- [Input for this task]:
------------------------------------------------------------

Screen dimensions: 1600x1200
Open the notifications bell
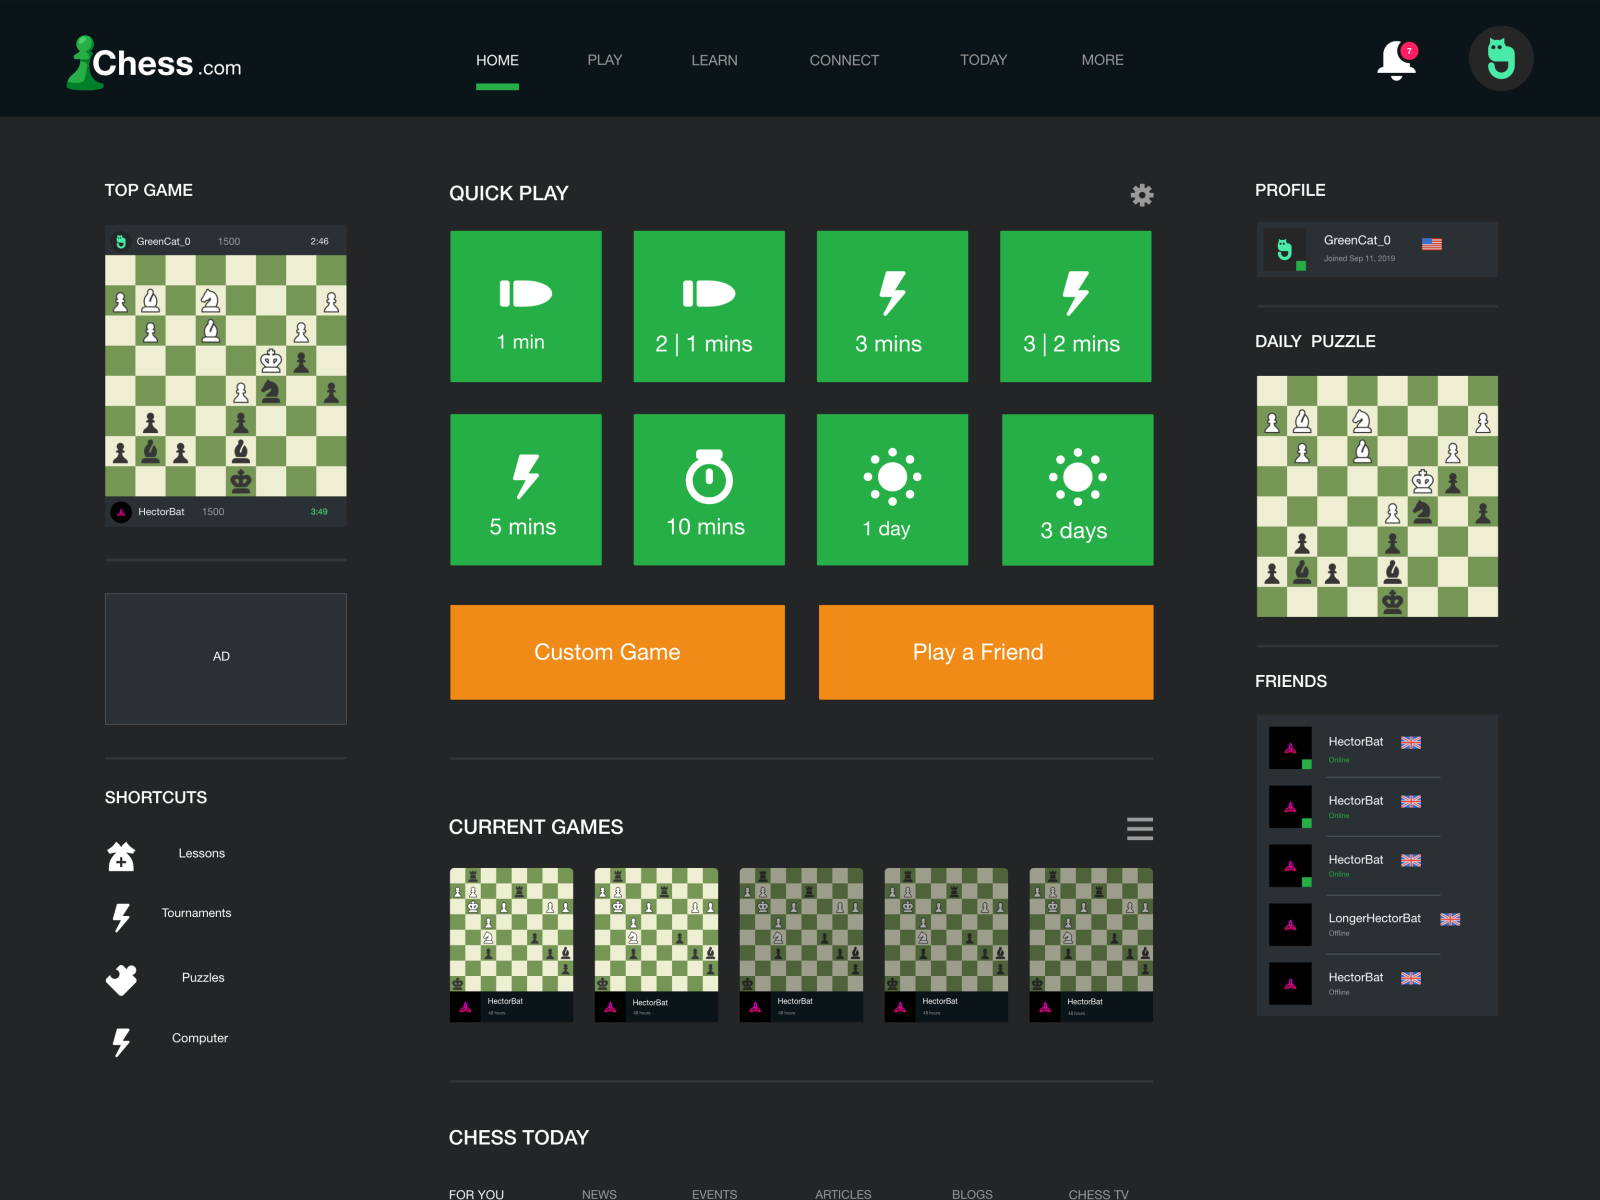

------------------------------------------------------------

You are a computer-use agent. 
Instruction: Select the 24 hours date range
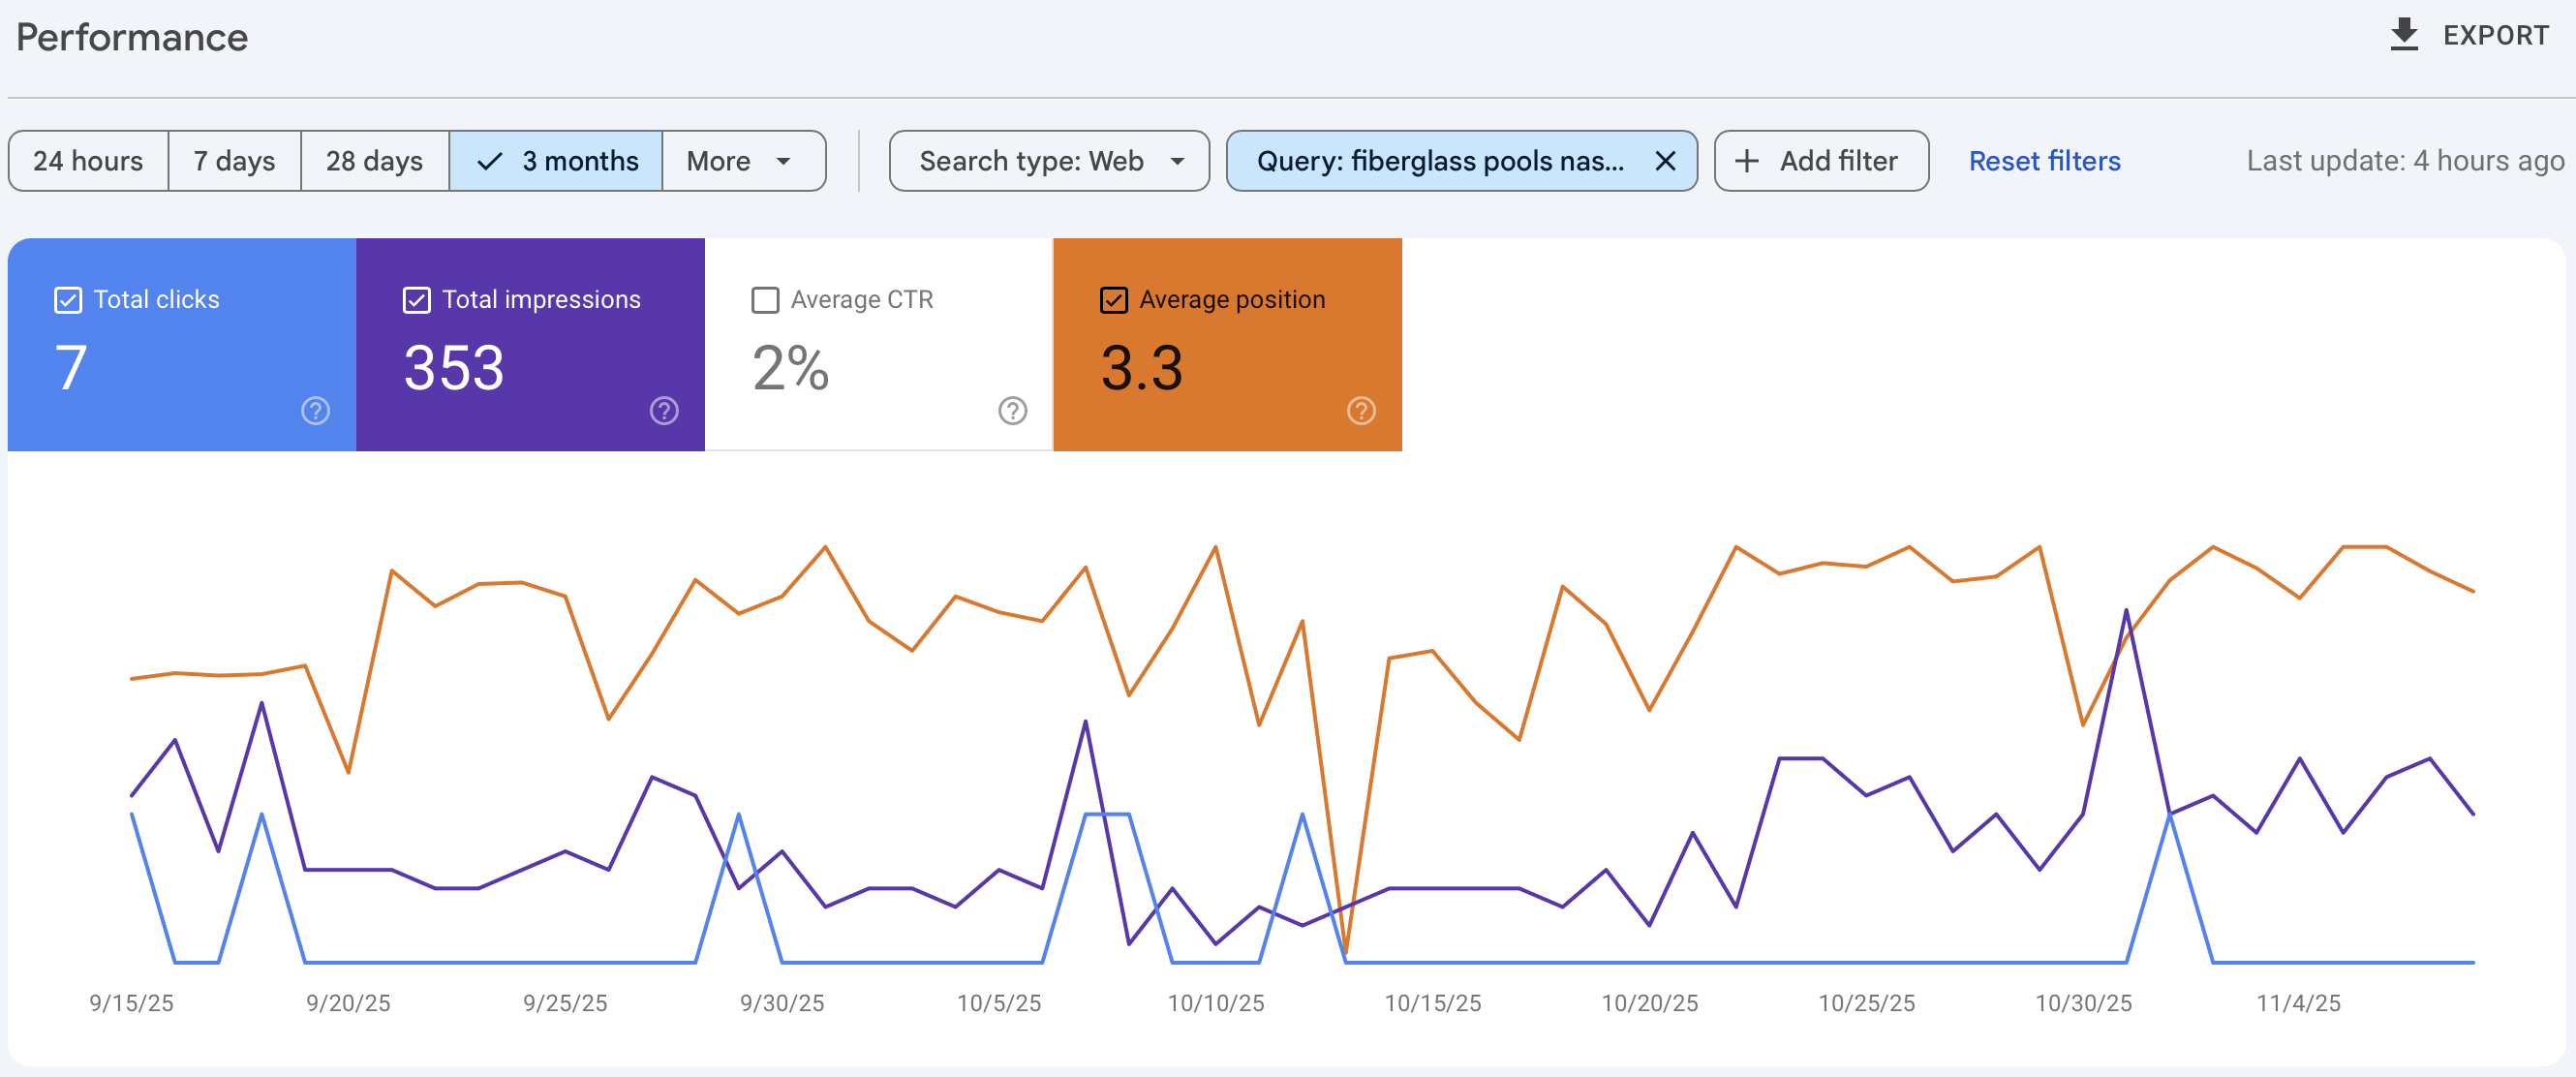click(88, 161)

------------------------------------------------------------

- [Assigned task]:
Give back precisely the lines above that start at the line containing "Screen dimensions: 1600x1200" and end at the line containing "Open the notifications bell", inclusive. No other lines belong in the output.

- [Solution to the problem]:
Screen dimensions: 1600x1200
Open the notifications bell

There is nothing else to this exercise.